No entanto, de uns tempos pra cá, o Youtube vem se enchendo cada vez mais de duas das piores pragas da internet: telinhas de propagandas em cima dos vídeos... E OS MALDITOS POWERPOINTS!!!!!!!
Ficar fechando janelinhas de propaganda em cima da vídeo para poder assisti-lo é muito chato. Aquela propaganda antes de iniciar o vídeo, que você não pode passá-la então, pior ainda. Pra mim, faz propaganda contra a empresa anunciadora. Além de jamais ter comprado qualquer produto ou usado qualquer produto apenas porque vi numa propaganda em cima de um vídeo, eu fico com raiva do que está me atrapalhando de ver o que quero. Se eu estiver precisando de um produto e vê-lo ali me atrapalhando a vida, com certeza vou procurar comprar de um concorrente!
Mas o pior mesmo é você estar procurando por um clipe legal de uma música. Você quer escutá-la e ver o clipe da música junto ou teria posto o seu cd para tocar. Mas, em vez do clipe, o que vem junto da música são cenas de criancinhas na chuva, gatinhos e vasos, pores-do-sol, florezinhas e toda uma sorte de imbecilidades que VOCÊ NÃO QUER VER!!!
Chega ao absurdo, às vezes, de você só encontrar esses powerpointezinhos irritantes e não encontar em lugar algum do Youtube o original!
Quem, eu pergunto quem pensa que as pessoas querem ver imagens adocicadas enquanto escutam suas músicas preferidas. Se você está no Youtube, você está procurando um VÍDEO, e imagens idiotas passando NÃO SÃO O QUE SE POSSA CHAMAR DE VÍDEO!!!

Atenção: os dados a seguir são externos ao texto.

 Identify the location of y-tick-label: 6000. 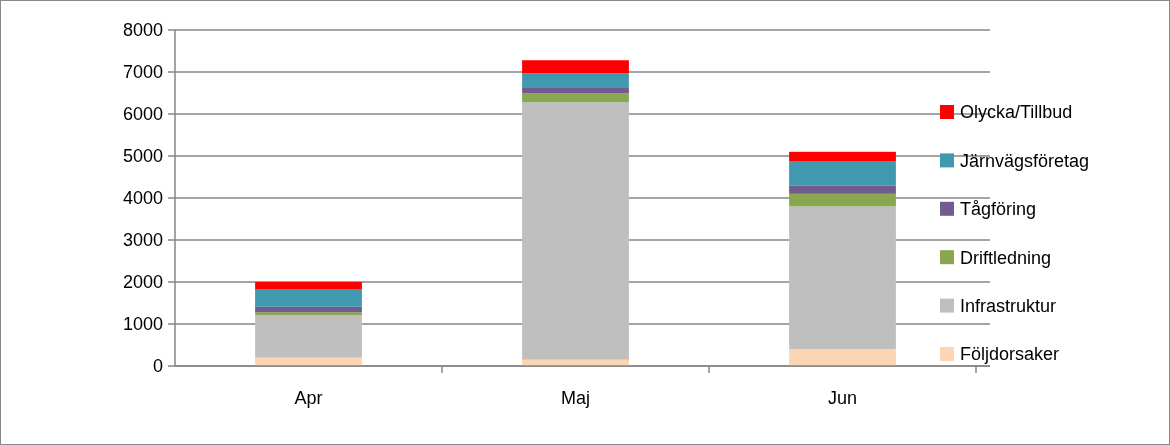
(142, 114).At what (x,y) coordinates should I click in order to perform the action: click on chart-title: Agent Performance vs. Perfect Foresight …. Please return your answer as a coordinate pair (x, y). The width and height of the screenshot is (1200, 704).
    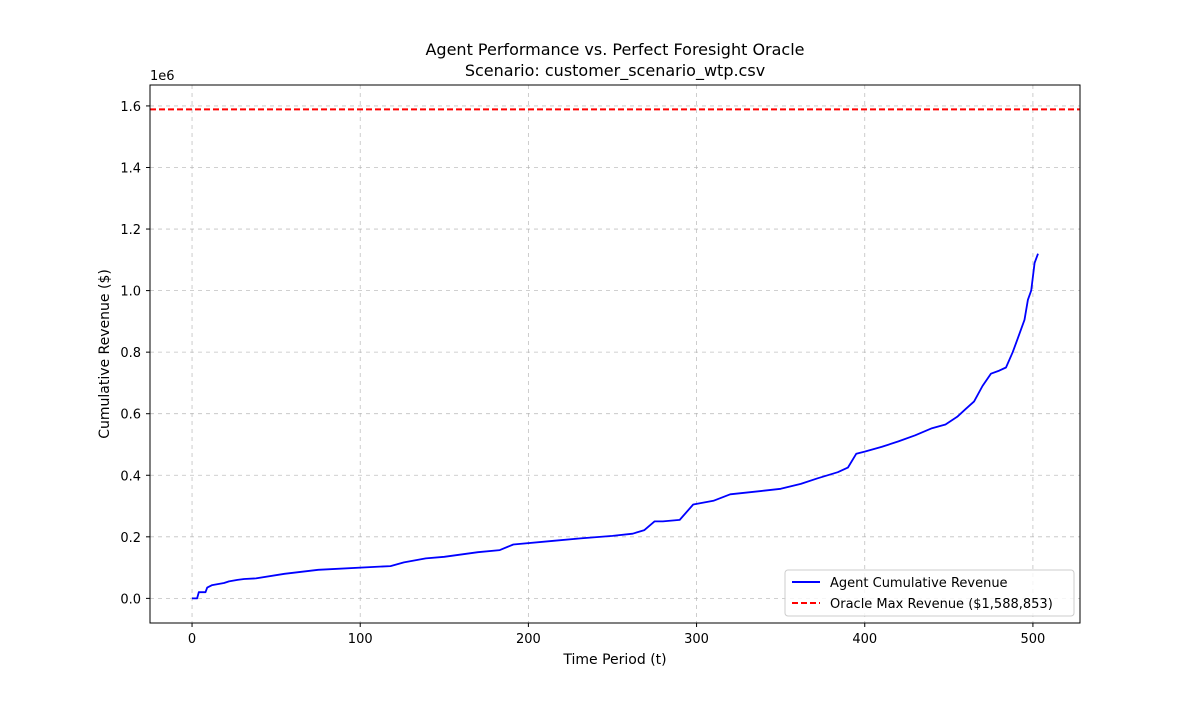
    Looking at the image, I should click on (614, 50).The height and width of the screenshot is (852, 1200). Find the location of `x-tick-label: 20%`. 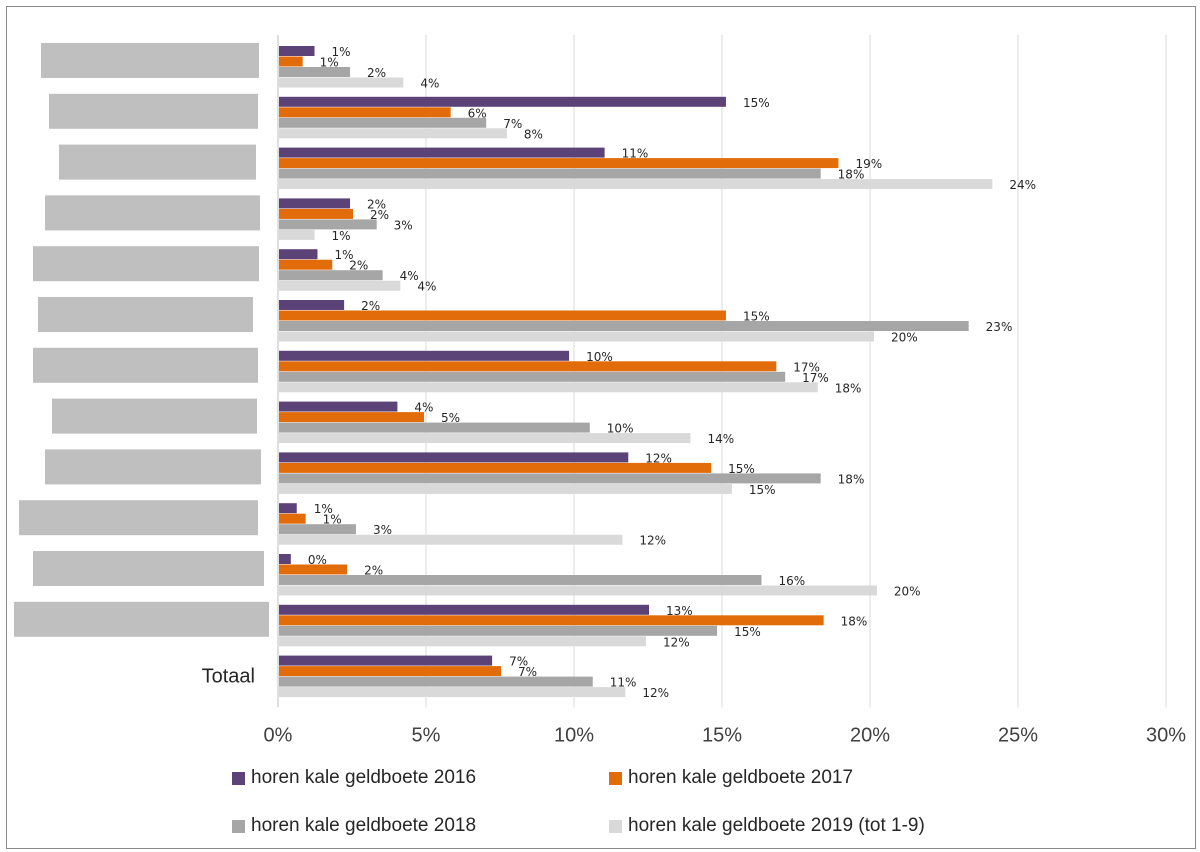

x-tick-label: 20% is located at coordinates (870, 735).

Já não basta entupirem o meu e-mail com essa praga! Agora ela dominou completamente o Youtube! Fotos de atorezinhos e atrizezinhas da vez... Gatinhos em balaios... Bebês balofos de chapéu... Florezinhas chochas... Se eu quiser ver fotos, abro as imagens do Google!
E o pior: tem gente que perde horas de suas vidas criando essas coisas!
Impossível! Inconcebível! Impensável! Insuportável!